• What needs to be done:
Copy the items below word for word, from the line with "Describe the element" up to and including the line with "center [224, 40].". Leave out the pictures.

• Extracted records:
····················

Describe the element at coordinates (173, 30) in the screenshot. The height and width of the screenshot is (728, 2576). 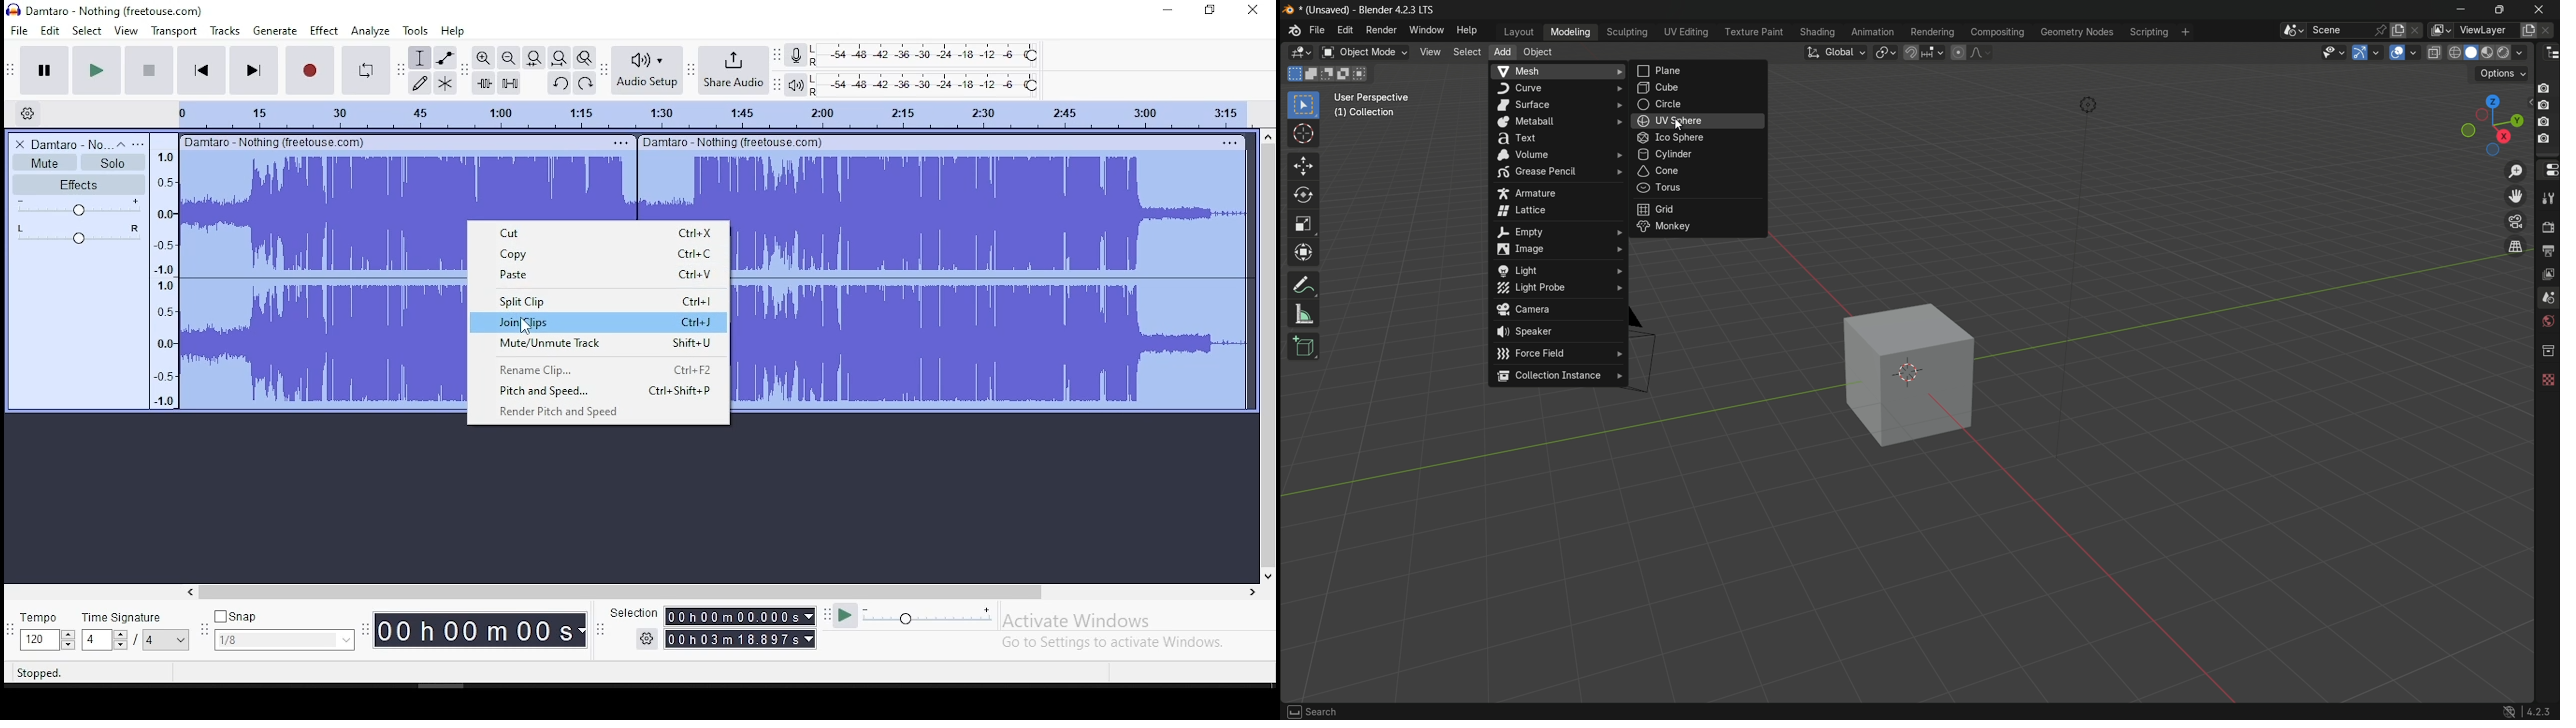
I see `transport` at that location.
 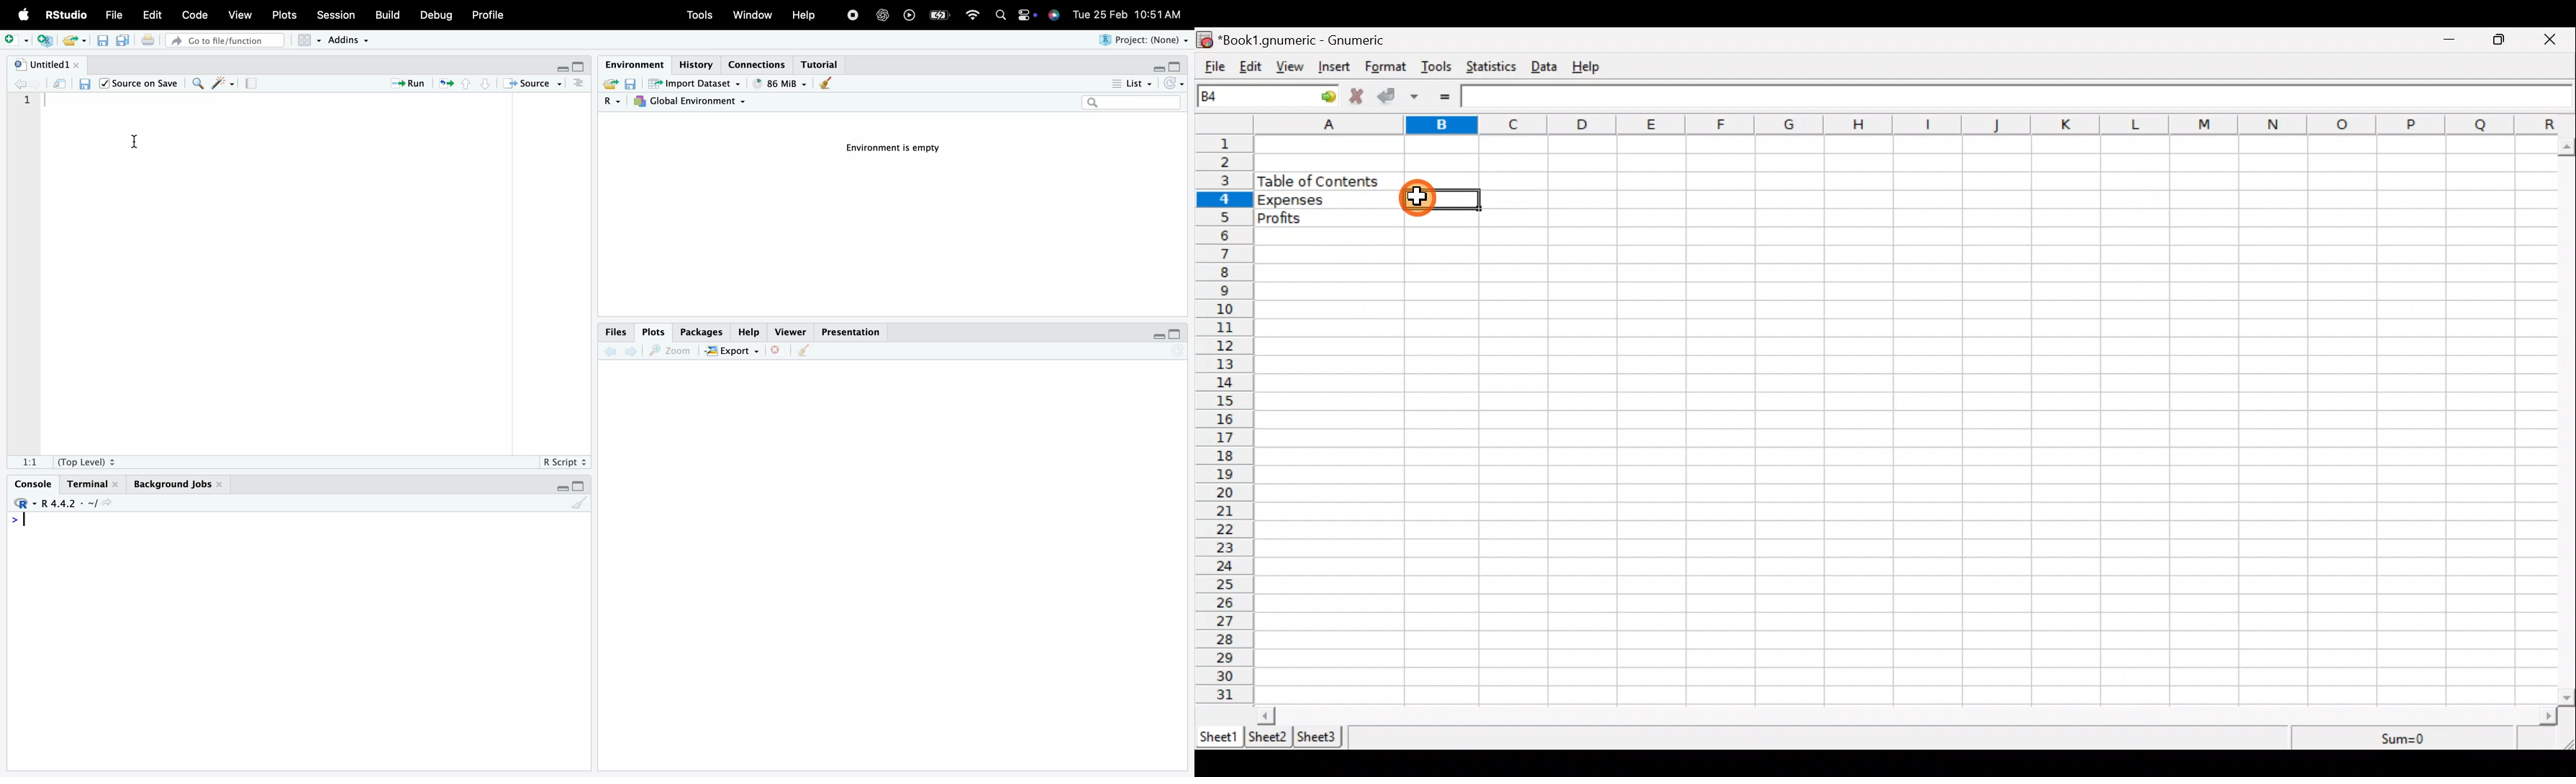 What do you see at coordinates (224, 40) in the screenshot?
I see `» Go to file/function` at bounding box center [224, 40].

····················

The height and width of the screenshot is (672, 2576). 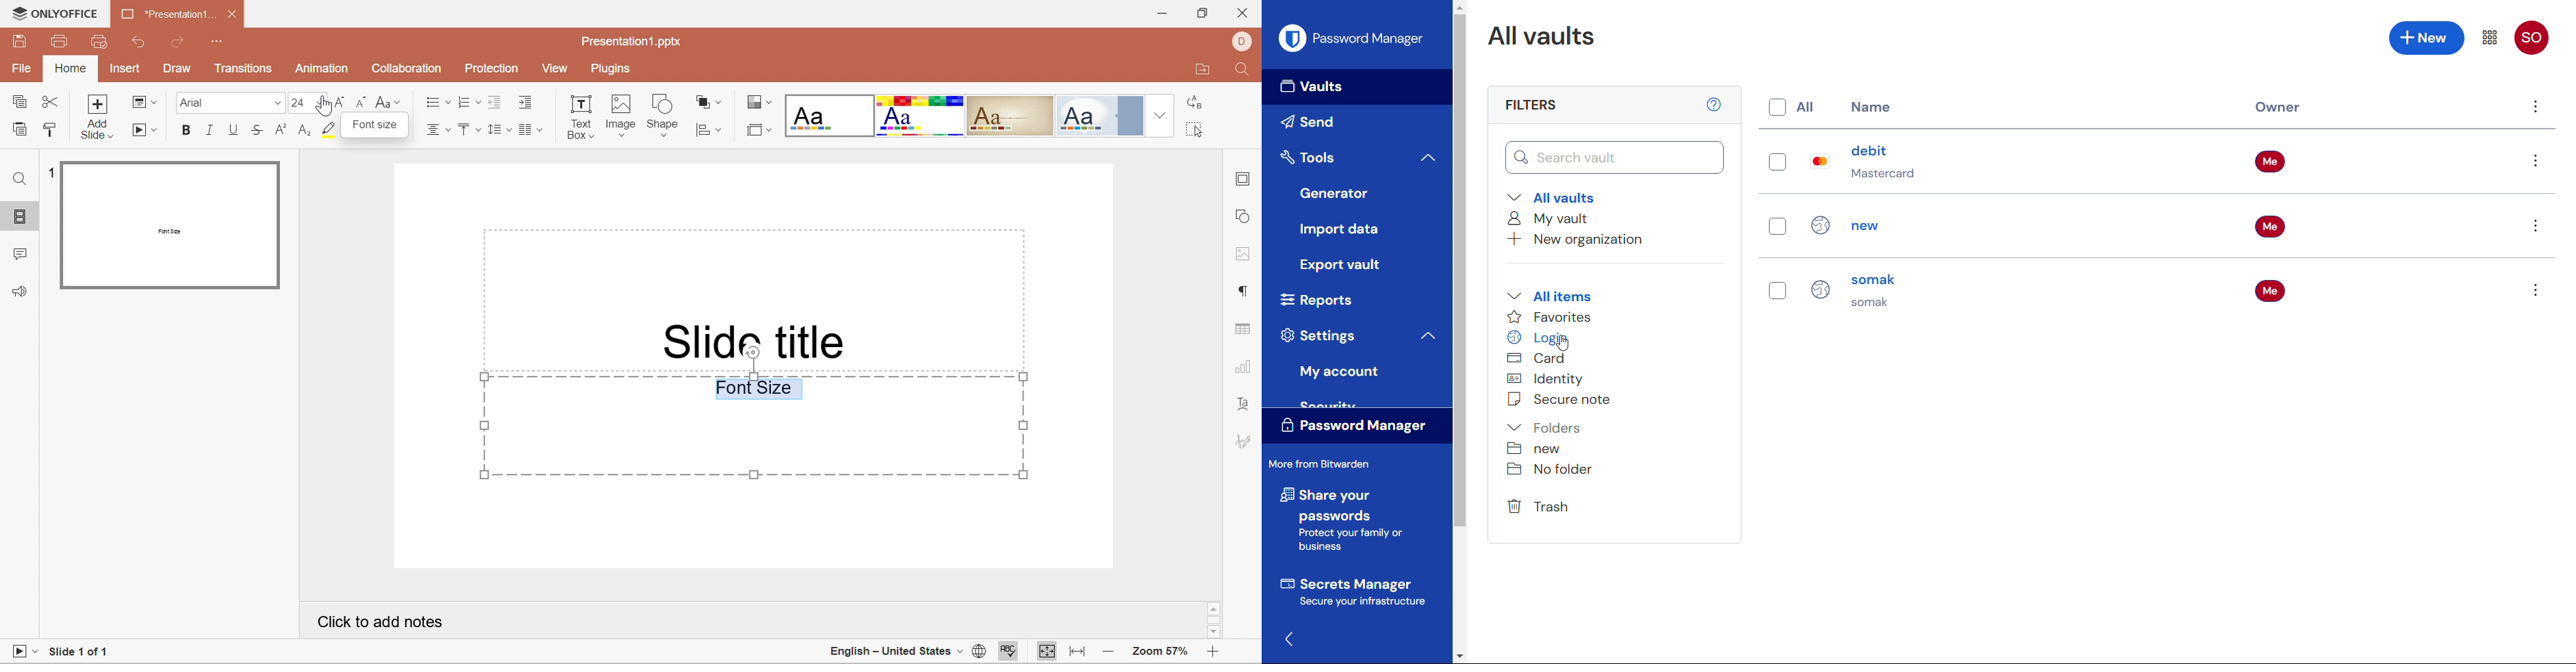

····················

• Task solution:
Describe the element at coordinates (173, 30) in the screenshot. The height and width of the screenshot is (728, 2576). 
I see `transport` at that location.
  What do you see at coordinates (224, 40) in the screenshot?
I see `» Go to file/function` at bounding box center [224, 40].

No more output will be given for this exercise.